It’s become a buzz word recently – people are talking about it, brands are doing it, but what IS woke washing? And does it affect you?

What IS Woke Washing?

Woke Washing happens when companies and brands adopt ethical and progressive values within their advertising. But crucially, they do this only to bring in more profit. What they don’t do, is follow through with these values in their business models, supply chains and in the products themselves.

81% of millennials say they expect their favorite brands and companies publically state their position on social and environmental change. So is it really a surprise that creating content all about progressive values has become a marketing staple? The Millennial market is a huge one. And so media-savvy that companies can’t shy away from commenting on the big questions.

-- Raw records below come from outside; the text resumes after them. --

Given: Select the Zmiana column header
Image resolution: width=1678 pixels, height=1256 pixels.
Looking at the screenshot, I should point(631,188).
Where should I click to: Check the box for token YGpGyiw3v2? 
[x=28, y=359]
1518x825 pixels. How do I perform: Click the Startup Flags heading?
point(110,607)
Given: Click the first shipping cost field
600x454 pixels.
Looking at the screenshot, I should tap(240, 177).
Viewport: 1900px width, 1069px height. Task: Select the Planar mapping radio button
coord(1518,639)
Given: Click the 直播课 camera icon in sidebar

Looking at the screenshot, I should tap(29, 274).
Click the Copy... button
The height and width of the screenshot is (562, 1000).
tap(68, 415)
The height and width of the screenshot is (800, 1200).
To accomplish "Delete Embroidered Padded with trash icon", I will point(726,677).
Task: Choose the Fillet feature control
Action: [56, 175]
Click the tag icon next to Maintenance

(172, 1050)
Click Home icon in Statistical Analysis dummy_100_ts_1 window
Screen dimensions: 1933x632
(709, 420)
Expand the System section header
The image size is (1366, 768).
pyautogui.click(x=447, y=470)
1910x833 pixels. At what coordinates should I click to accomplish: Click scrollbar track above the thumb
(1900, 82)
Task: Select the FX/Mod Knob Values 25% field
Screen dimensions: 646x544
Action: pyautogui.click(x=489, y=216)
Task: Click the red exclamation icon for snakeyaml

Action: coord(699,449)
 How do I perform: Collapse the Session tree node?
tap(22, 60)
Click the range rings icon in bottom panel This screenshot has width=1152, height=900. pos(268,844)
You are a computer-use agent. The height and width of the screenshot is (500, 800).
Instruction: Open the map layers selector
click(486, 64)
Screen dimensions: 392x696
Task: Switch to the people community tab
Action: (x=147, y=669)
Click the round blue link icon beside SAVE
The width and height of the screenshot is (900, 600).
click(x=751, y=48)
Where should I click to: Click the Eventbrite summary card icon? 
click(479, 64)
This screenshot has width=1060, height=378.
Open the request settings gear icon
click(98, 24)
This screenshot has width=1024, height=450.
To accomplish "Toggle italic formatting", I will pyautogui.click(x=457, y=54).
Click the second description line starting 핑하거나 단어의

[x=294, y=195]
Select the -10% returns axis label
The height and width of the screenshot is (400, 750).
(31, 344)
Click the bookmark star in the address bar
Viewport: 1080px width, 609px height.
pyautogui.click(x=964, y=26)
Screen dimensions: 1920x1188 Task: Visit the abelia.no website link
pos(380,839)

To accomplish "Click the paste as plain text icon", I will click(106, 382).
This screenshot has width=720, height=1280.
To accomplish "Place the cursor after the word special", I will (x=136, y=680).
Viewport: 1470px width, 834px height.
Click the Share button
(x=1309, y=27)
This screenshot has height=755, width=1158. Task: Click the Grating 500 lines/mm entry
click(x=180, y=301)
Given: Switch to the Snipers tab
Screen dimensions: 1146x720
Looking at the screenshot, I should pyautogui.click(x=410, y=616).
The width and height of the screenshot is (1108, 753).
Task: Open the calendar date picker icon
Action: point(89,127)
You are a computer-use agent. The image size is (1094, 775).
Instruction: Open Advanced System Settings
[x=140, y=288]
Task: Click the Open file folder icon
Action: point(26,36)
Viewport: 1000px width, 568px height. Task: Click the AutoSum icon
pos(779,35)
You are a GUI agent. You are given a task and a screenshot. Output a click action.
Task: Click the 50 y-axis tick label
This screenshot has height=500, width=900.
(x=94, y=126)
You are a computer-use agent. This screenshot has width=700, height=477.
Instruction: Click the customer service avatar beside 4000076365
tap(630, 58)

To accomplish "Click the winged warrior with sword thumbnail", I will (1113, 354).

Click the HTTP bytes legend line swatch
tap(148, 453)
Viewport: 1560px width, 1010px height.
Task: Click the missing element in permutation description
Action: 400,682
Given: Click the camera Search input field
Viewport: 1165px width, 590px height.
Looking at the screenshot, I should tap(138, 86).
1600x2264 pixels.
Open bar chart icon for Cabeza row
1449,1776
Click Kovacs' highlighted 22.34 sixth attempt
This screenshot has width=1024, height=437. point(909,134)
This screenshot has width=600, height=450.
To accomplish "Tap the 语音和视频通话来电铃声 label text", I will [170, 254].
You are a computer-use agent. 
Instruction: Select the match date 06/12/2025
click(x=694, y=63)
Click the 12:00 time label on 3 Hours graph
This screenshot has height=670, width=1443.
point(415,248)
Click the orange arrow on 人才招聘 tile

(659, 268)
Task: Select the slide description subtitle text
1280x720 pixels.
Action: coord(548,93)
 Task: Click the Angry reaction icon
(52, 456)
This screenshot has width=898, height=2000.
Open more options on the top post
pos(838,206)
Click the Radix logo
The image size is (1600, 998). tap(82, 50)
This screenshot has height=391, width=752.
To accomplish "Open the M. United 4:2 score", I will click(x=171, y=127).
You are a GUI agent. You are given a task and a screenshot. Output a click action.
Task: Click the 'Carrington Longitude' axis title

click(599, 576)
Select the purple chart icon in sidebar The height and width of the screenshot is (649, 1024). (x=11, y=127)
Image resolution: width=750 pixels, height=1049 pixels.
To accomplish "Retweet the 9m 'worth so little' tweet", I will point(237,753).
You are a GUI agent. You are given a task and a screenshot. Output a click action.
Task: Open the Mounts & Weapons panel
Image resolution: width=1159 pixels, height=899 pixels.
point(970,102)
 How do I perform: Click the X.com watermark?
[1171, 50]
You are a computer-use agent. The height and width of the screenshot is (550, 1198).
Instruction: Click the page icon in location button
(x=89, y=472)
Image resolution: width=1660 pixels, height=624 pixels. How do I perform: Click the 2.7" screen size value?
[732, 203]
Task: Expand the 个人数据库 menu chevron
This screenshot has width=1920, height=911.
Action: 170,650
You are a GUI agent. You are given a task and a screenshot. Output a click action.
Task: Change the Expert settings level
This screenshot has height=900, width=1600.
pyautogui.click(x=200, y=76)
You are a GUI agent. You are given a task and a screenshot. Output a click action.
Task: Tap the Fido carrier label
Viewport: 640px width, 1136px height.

Before we get further into woke washing, it’s important to understand something else first – Brand Activism.

Brand Activism: Buying into the Uncertainty of Now

The millennial generation, in particular, is growing up in a world so very different from the one of 20, or even 10 years ago. The environmental crisis has become very real, very quickly. The future is uncertain. Social injustice, institutional sexism, racism and discrimination of every kind are rising to the surface of our perception. And it’s ALL being reported instantaneously, straight to the devices in our hands, thanks to the immediacy of social media.

On top of this, our Political leaders aren’t the rock-solid, honorable and reliable people they used to be (hmmm… were they ever?) SO WHO can we trust to get us out of these existential and humanitarian crises?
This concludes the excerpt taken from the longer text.